Another important aspect of the film is the story of Athanitis’s actors, through which, Shakespeare’s story of the lovers comes to life, and the mysterious nature of erotic attraction is displayed, this time, not as a magic spell but as a consequence of the neoteric traits of the characters. In Shakespeare’s play Puck throws a magical potion in order to change the heart of the lovers accordingly. As Greenblatt suggests, the unpredictability and the fluidity of attraction is presented through the symbol of the potion (p. 369).
In Athanitis there is no room for magic potions. The lovers this time living in 1999, are unapologetic of their sexual freedom. Specifically the character of Lena, who plays Helena on stage, allows us to sense the modern traits that the characters have. Although Lena is dependent on others, as she has no house of her own, at the same time, she appears to be emotionally independent and is used to changing partners, consuming rather than sharing her relationships with others. Of course, this frivolity is the exact opposite of who she plays on stage, Helena.
The unexplainable nature of attraction is also enhanced in the movie by the absence of conversation between the characters. In spite of the often confusing situations that the lovers find themselves in, the dialogues in the film do not allow the characters to explain themselves but rather to perform their function, and keep the action going. Therefore, the unapologetic presentation of emotions as ephemeral and unexplainable states of being, is part of the contemporary context of the actors.
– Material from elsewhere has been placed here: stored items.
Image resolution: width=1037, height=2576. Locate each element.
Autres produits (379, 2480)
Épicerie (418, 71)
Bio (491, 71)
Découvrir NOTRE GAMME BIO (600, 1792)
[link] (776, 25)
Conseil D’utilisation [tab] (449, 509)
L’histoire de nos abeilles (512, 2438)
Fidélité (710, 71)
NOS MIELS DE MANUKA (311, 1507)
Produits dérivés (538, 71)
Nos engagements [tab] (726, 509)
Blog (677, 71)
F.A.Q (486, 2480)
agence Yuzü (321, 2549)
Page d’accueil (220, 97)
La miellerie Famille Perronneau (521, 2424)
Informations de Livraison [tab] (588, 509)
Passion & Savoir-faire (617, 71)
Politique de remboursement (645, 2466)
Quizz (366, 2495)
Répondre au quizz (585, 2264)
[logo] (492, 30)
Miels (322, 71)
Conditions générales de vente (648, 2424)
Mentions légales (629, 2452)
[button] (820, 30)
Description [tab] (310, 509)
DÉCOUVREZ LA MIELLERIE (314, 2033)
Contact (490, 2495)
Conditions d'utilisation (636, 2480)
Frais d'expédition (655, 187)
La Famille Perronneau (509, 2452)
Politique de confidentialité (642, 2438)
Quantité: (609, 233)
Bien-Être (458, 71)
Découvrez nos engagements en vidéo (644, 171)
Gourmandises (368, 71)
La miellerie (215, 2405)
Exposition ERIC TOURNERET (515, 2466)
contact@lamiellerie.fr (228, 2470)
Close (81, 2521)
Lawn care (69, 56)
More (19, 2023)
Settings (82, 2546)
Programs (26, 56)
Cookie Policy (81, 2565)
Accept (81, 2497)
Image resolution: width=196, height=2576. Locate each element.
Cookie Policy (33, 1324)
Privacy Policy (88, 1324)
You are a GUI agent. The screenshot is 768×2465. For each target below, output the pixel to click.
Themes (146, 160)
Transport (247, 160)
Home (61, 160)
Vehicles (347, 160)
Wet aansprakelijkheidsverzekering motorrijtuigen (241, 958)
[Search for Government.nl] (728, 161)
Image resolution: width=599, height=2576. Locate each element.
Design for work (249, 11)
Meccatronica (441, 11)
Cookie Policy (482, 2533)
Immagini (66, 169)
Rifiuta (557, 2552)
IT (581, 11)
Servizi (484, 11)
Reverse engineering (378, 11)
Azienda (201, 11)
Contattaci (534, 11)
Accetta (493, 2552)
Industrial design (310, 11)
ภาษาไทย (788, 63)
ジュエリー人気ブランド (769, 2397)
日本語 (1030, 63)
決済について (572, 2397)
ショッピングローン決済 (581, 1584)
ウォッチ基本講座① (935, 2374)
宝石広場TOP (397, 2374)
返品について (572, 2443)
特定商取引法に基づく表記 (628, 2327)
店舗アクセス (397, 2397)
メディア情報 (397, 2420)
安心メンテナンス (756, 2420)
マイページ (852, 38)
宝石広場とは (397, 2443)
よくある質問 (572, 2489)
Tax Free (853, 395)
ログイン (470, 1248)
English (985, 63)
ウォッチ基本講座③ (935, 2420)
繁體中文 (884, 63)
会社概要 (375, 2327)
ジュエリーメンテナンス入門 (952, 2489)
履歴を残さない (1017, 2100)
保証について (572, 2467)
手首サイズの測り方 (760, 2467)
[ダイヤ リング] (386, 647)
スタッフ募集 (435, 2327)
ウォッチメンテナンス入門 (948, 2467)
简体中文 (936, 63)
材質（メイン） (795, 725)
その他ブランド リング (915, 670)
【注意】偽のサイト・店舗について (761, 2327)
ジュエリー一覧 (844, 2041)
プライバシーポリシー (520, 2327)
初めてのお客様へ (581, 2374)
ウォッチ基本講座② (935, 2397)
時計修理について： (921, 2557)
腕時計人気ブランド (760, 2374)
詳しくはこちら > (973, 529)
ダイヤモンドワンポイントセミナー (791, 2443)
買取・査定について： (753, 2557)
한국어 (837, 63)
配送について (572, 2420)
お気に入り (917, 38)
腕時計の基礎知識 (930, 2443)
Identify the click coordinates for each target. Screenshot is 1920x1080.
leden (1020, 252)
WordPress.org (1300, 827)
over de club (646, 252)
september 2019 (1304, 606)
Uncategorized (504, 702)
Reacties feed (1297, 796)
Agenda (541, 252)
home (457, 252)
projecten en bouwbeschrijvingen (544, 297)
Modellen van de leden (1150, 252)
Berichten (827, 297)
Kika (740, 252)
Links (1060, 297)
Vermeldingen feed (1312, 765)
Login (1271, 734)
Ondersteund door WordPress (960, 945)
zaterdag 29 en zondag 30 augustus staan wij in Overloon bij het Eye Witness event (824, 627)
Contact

In conclusion, Athanitis, based on his actors improvisations, and the story of Shakespeare’s Dream, creates a self-referential script about the makings of a theatre production. Expanding on the Mechanical’s play in the original Dream, Athanitis presents the theatrical process through the rehearsals, and the artistic and materialistic arguments that take place during the stage production of Shakespeare’s play.
Interested in the actors not only as artists but as people as well, the filmmaker follows closely the actors of the story as they immerse themselves in their roles as the lovers in Shakespeare’s play. In this way the difference between the reality of the stage and the reality of life becomes indistinguishable, for both the actors, and well as, for the audience of the film.
Through this interchange between art and real life the film revisits the theme of erotic attraction. The liberated and unapologetic way of living, that characterises not only the actors, but also the contemporary setting of the film, enhances the idea of the fluidity of emotions that Shakespeare’s magic potion has originally implied.
Therefore, although the actual film is not available, it is fair to claim that Shakespeare’s play, has an impact on the company of actors of the film that is equivalent to the impact that the particular midsummer night has on the characters of the play; and for Athanitis, it seems that this impact, full of mystery and surprises, is the core of the theatrical process, and the centre of Midsummer Night’s Dream
1 In Greek the filmmaker keeps the title of the original play “Όνειρο Καλοκαιρινής Νύχτας”.
2 The word “addio” means goodbye in Italian. The language of the movie is Greek. It is about a Greek director and his struggle to find a producer for his film.